Friday, June 01, 2018

Obstacles to rural housing hurt rural job growth

Rural areas want to attract more workers, but the lack of available housing is putting a damper on such efforts. "Fewer homes are being built per household than at almost any time in U.S. history, and it is even worse in rural communities," Shayndi Raice reports for The Wall Street Journal. "Developers in less populated areas can’t tap into the economies of scale available in urban centers, making materials and labor more expensive. Rural areas are also seeing their populations stagnate or decline as younger people opt for urban living, adding to the gamble involved in speculative building."

Competition for housing sometimes drives up the prices on available houses beyond what local wages can easily support. "It’s a pretty simple equation," Lance George, director of research for Washington, D.C.-based Housing Assistance Council, which works on affordable housing in rural communities, told Raice. "The incomes in this country have not really matched housing prices so you continue to have this disconnect."
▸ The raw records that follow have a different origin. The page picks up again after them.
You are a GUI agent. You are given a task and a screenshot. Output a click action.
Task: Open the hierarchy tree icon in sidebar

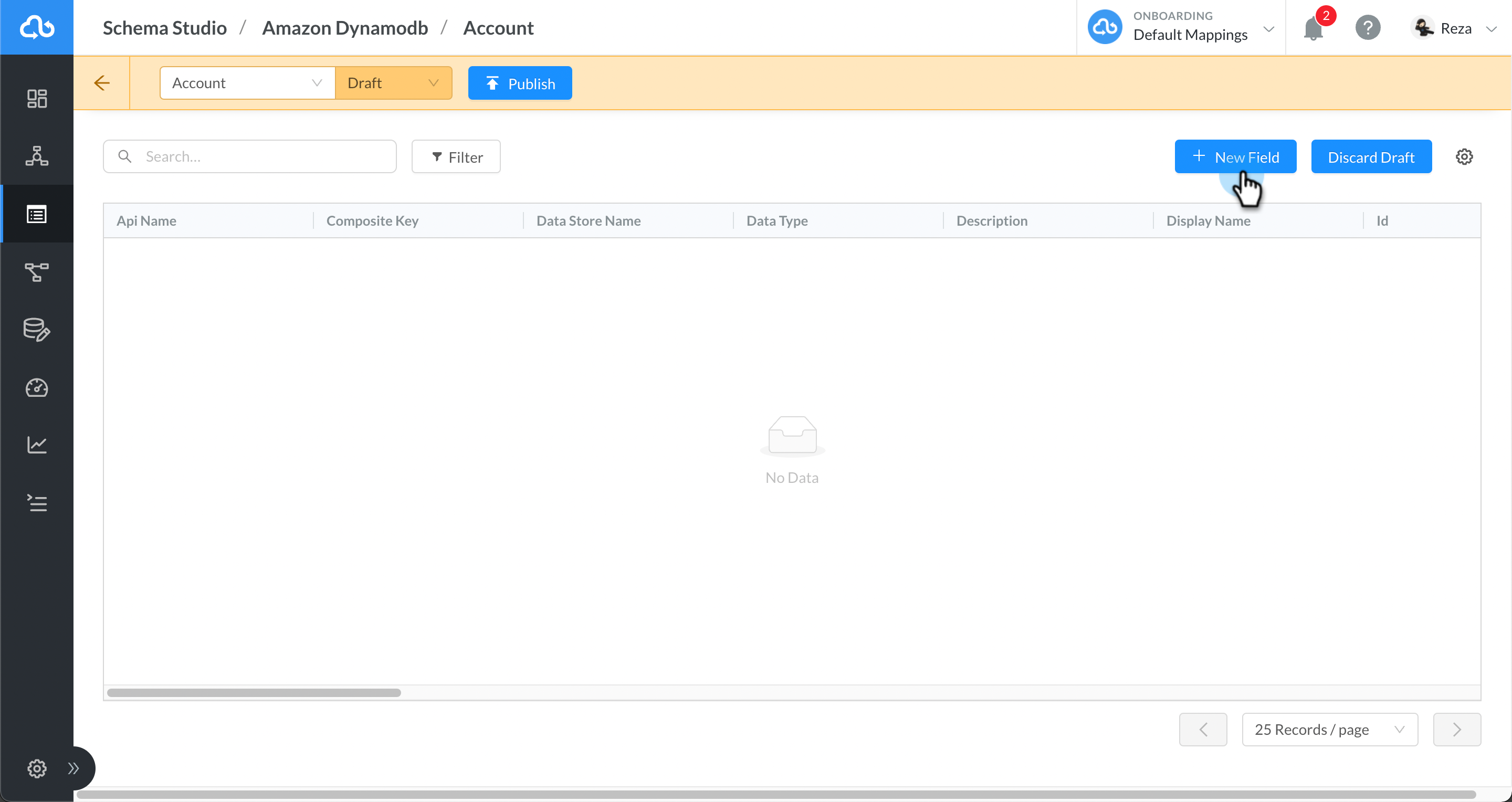click(37, 156)
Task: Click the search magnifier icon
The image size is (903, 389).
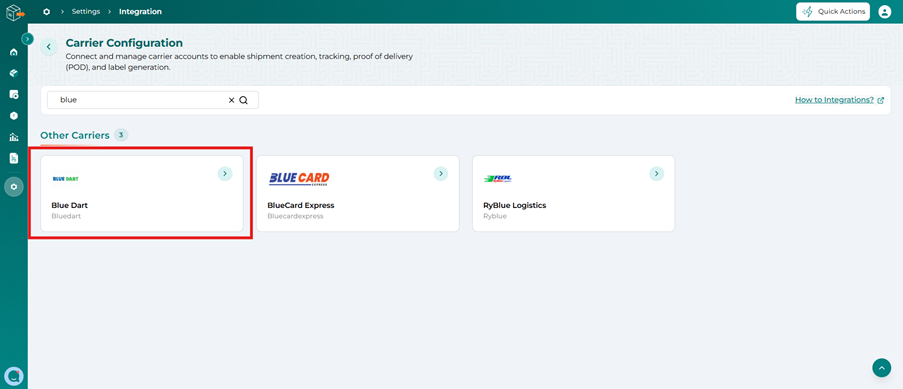Action: click(x=244, y=100)
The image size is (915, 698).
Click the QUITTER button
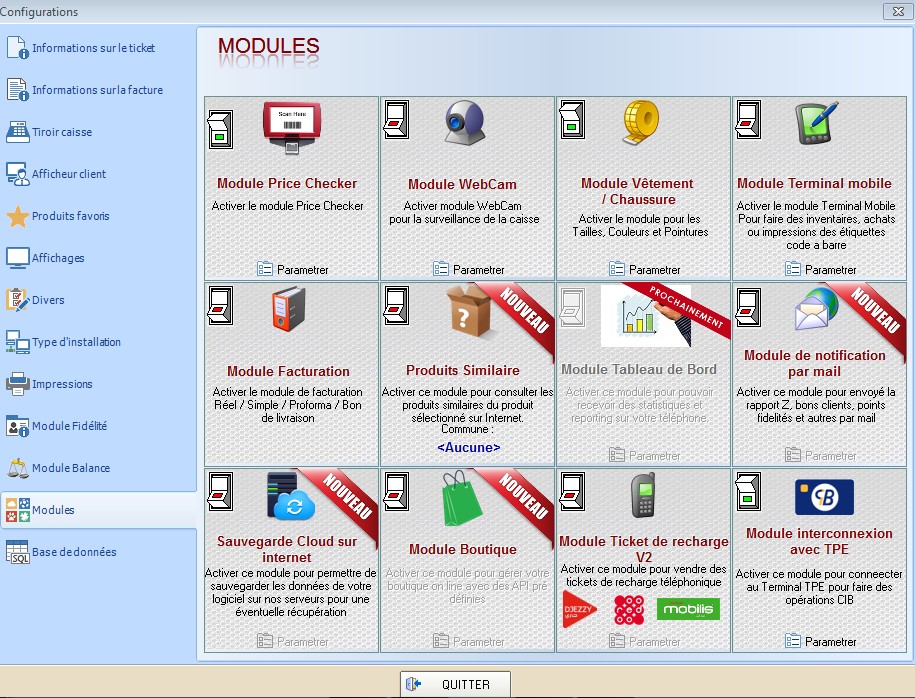[455, 684]
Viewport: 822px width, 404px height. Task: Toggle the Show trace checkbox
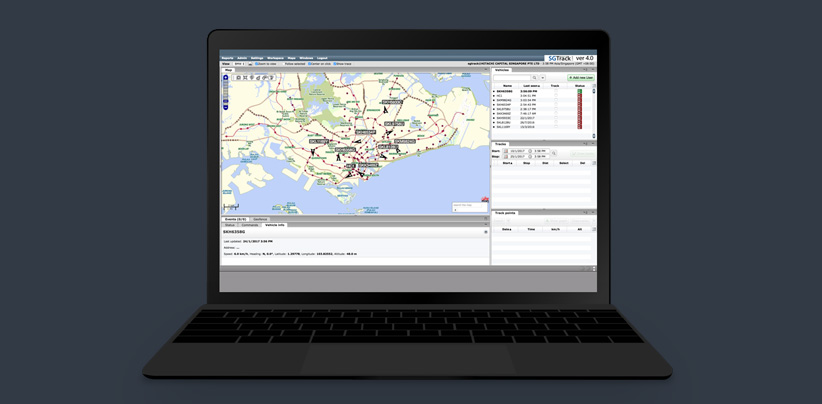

Some towns and states are getting creative in solving the problem. Nebraska recently gave rural communities $7 million to build affordable housing to attract more workers. And Newton, Iowa, took out $3.7 million in bonds to fix up dilapidated homes and encourage local development, Raice reports. Since Newton began the initiative in 2014, new housing has increased dramatically: 50 new housing permits have been issued since 2014, up from only eight from 2011 through 2013.